DOCUMENT SEGMENT:
- - -

Member of the Maryland Senate
- In office January 11, 1995 – January 9, 2019
- Preceded by: Nancy L. Murphy
- Succeeded by: Clarence Lam
- Constituency: 12th district
- In office January 14, 1987 – January 1991
- Preceded by: James Clark Jr.
- Succeeded by: Christopher J. McCabe
- Constituency: 14th district

Member of the Maryland House of Delegates from District 14B
- In office January 12, 1983 – January 14, 1987 Serving with Robert H. Kittleman
- Succeeded by: Robert L. Flanagan
- Preceded by: Anne E. Baker Hugh Burgess

Personal details
- Born: July 18, 1945 (age 81) Baltimore, Maryland
- Party: Democratic
- Children: 5
- Education: Western Maryland College, (BA)

= Edward J. Kasemeyer =

American politician

Edward J. Kasemeyer (born July 18, 1945) is an American politician from Maryland and a member of the Democratic Party. He served for many years in the Maryland State Senate, most recently representing Maryland's district 12 in Baltimore and Howard counties.

- - -

TASK SET:
1/ Answer these questions from the Edward J. Kasemeyer biography:
(a) Who succeeded him in the Maryland Senate in the 12th district?
(b) Which college did he attend?
(c) Which counties did his Senate district 12 include?
2/ Resume the Edward J. Kasemeyer biography after its final sentence.

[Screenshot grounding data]
- - -

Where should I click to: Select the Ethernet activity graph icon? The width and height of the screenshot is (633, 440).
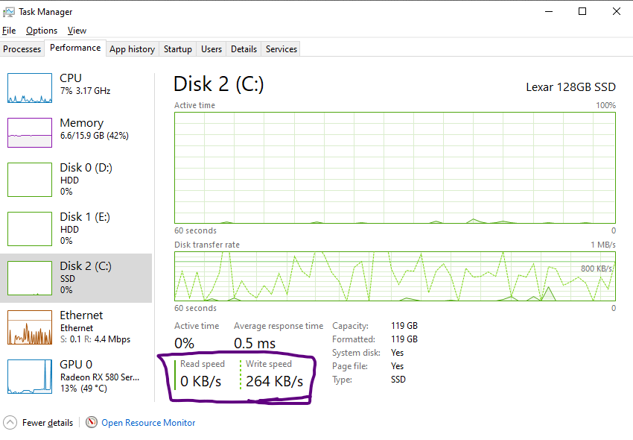(x=29, y=327)
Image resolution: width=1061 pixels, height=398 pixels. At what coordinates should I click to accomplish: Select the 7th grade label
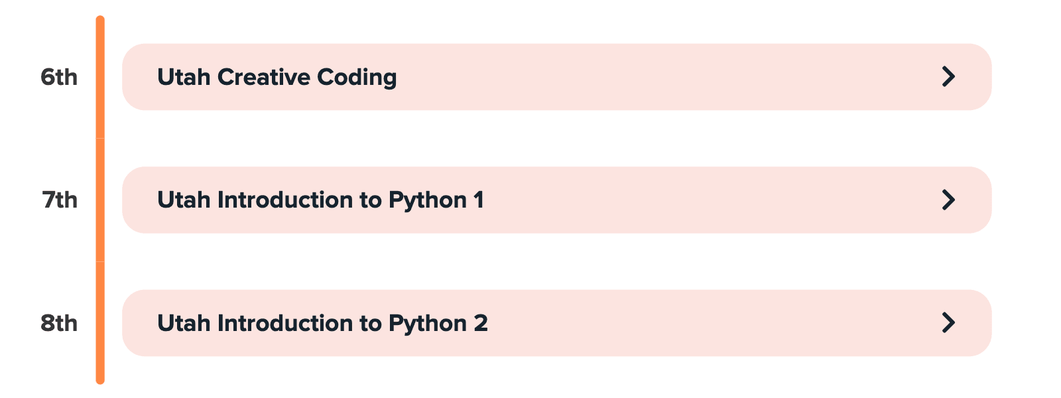click(60, 200)
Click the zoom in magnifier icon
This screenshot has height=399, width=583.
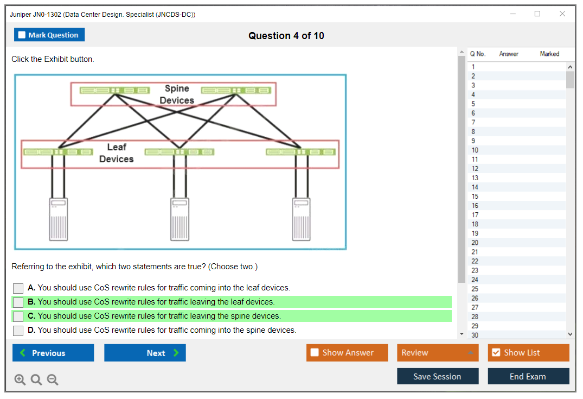point(20,380)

- - -

REPLIES:
1/
(a) Clarence Lam
(b) Western Maryland College
(c) Baltimore and Howard counties

2/
==Background==
Born in Baltimore, Maryland, on July 18, 1945, Kasemeyer attended Western Maryland College. He has been active with the Howard County Association for Retarded Citizens, the Howard County Chamber of Commerce, and the Howard County General Hospital Advisory Board, as well as in the Democratic Party.

==In the legislature==
Kasemeyer first served in the Senate as a representative of the 14th district from January 1987 to January 1991, after a single term in the Maryland House of Delegates (elected 1982; served January 1983 to January 1987). Running for re-election to the Senate in 1990, he narrowly lost to Republican Christopher J. McCabe. After redistricting changed the district boundaries, he was elected again to the Senate in 1994, this time from the 12th district. He was re-elected five times. During part of his tenure, Kasemeyer served as the Chair of the Budget and Taxation Committee.